Tweede puntje: dat Stedman het ergste zou zijn in het slavernijverleden is onjuist. Dat het zo wordt voorgesteld, bewijst alleen dat Europese redacteuren en uitgevers het laatste woord hadden m.b.t. representatie van “het ergste”. Er liggen bijvoorbeeld ook honderden getuigenissen in het Nationaal Archief van slaafgemaakten omtrent martelingen en wraakacties na de Berbice-opstand van 1763. Leraren en leerlingen kunnen daar gebruik van maken.

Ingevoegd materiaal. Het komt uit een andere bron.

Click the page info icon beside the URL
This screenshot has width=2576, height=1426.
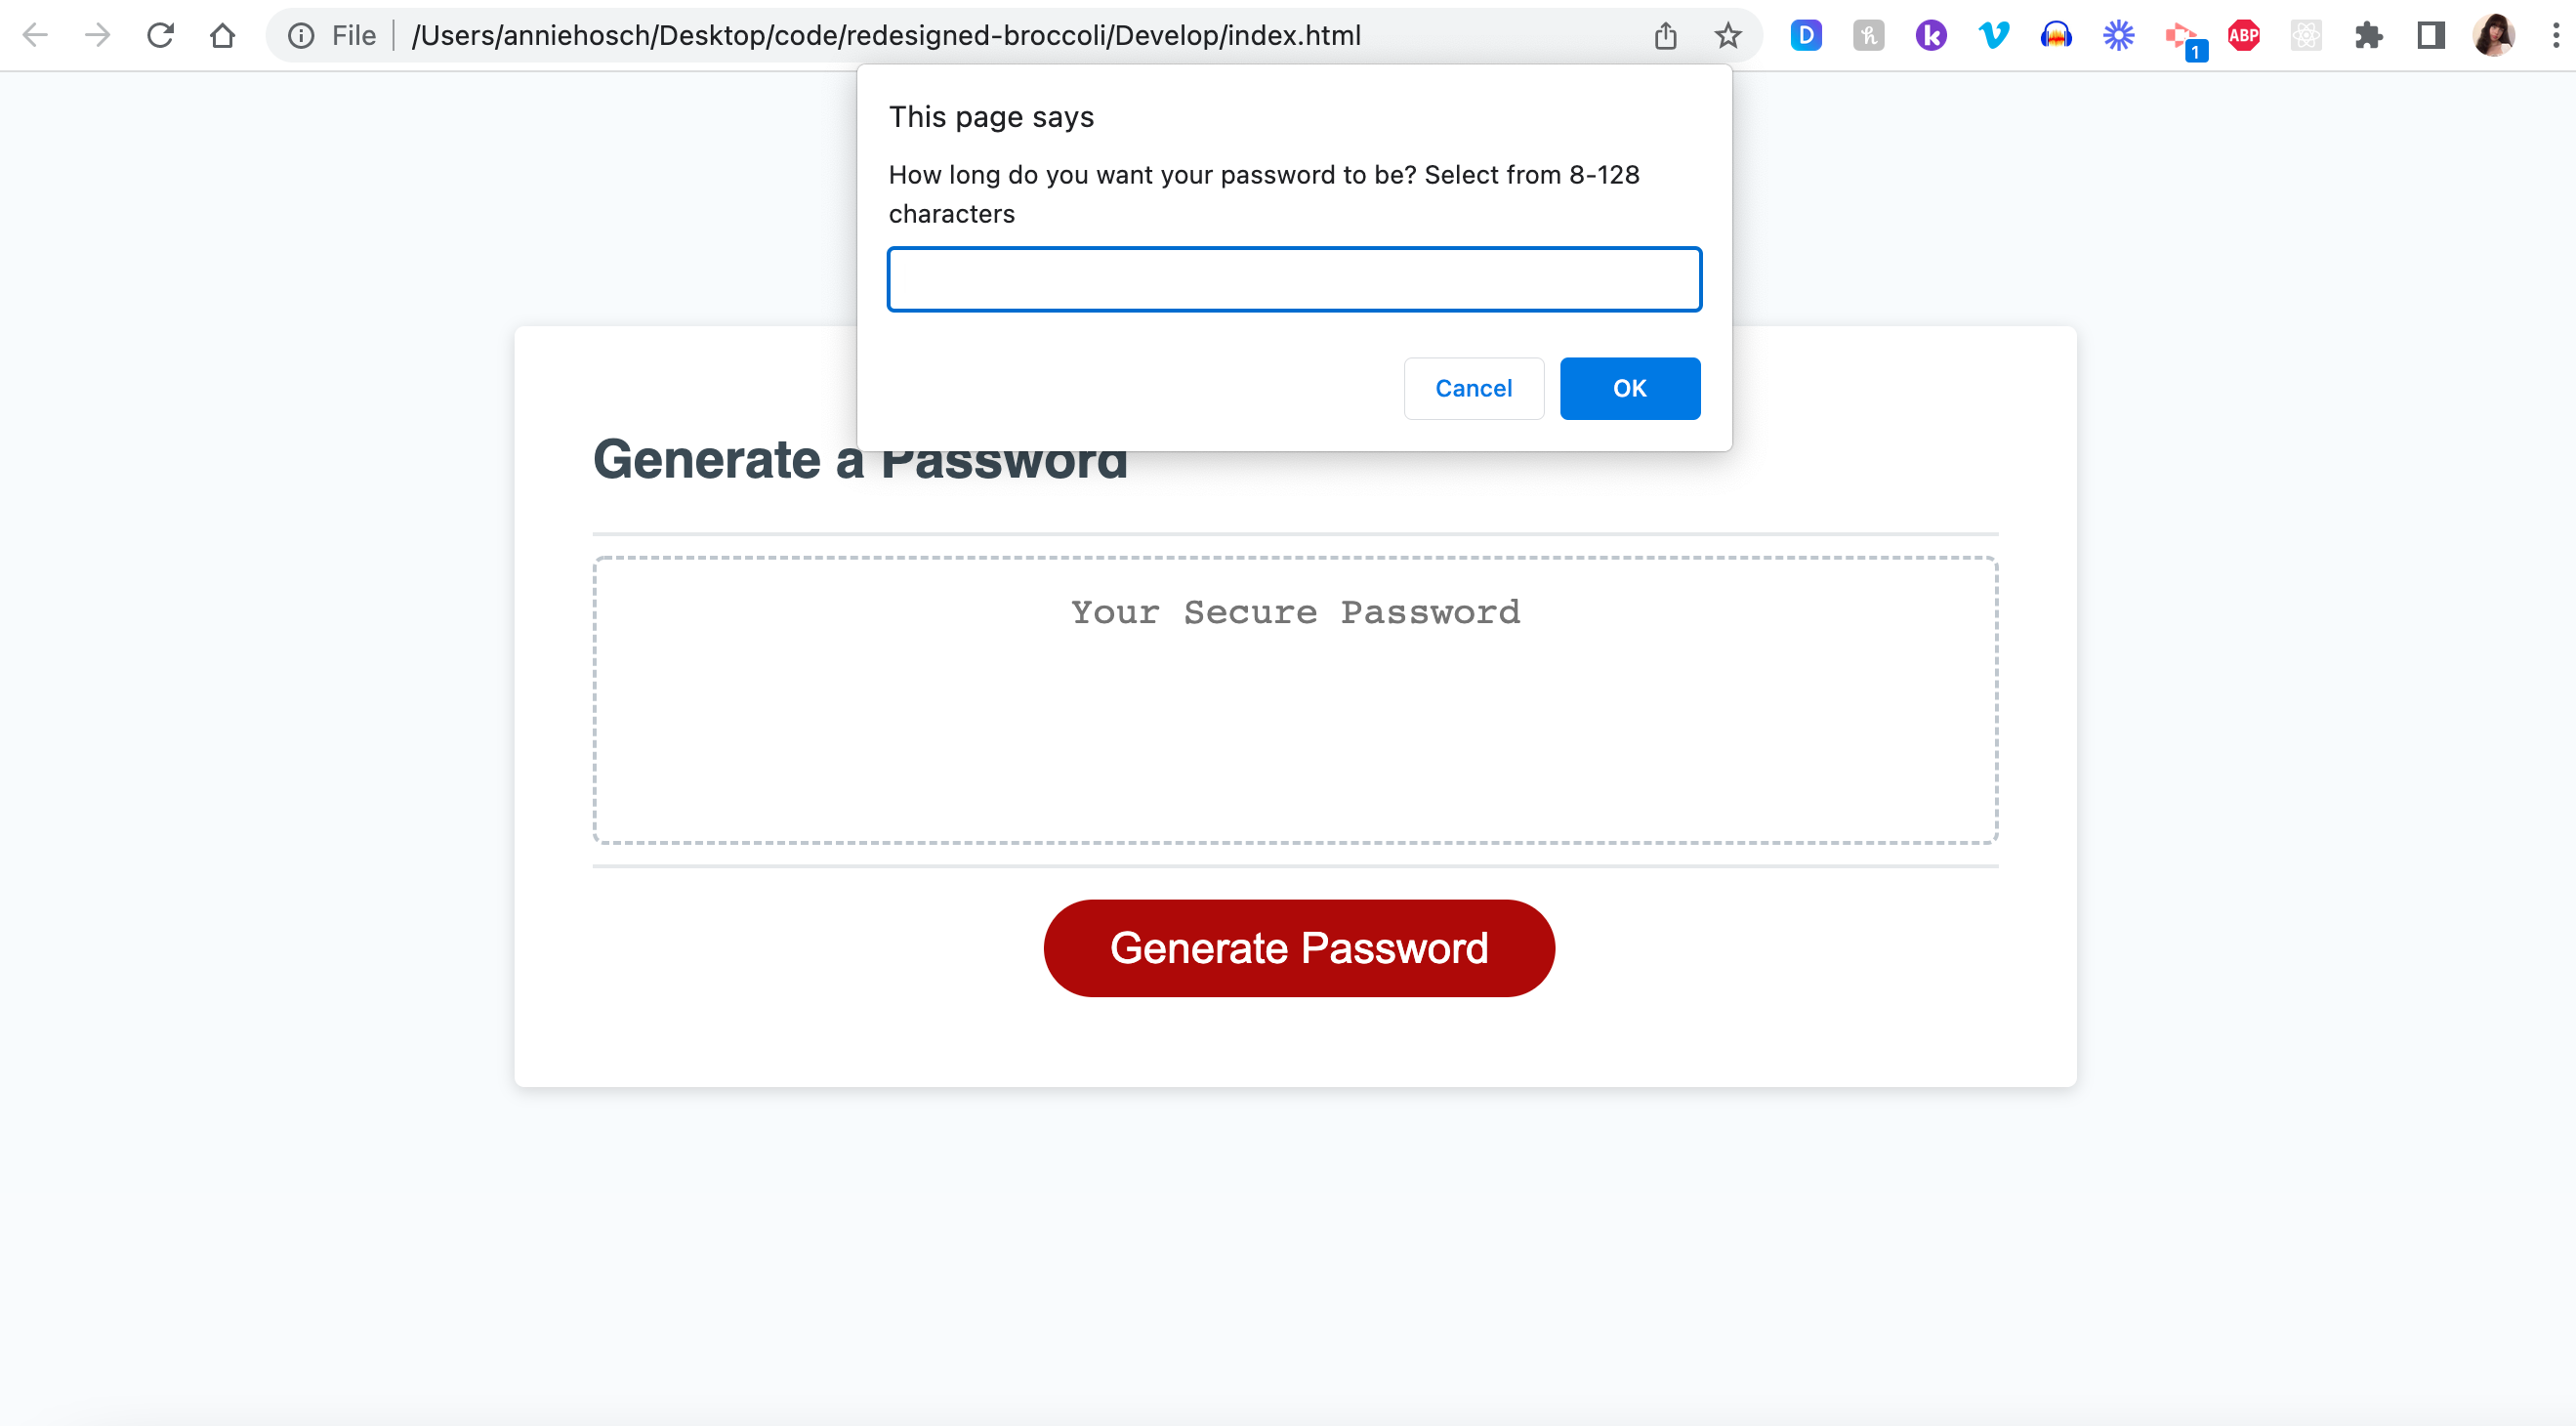(299, 35)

Derde puntje: je betoog lijkt een grote verantwoordelijkheid of uitdaging te leggen bij leerkrachten. Deze gaan al gebukt onder het gebrekkig geschiedenisonderwijs wat ze zelf genoten hebben. Verder hebben leerkrachten te maken met de stereotyperingen die ouders hun kinderen mee geven, met politici die stereotyperingen inzetten voor electoraal gewin, met regisseurs van TV-producties en de schrijvende pers, die vinden dat de representatie van het slavernijverleden zodanig moet zijn dat het de aandacht van de kijker of lezer vasthoudt, of erger, amuseert of “prikkelt”. Waarom mag representatie van de (gebeurde) werkelijkheid niet ook gruwelijk zijn?
It takes a village to raise a child: onderwijzers kunnen het echt niet alleen.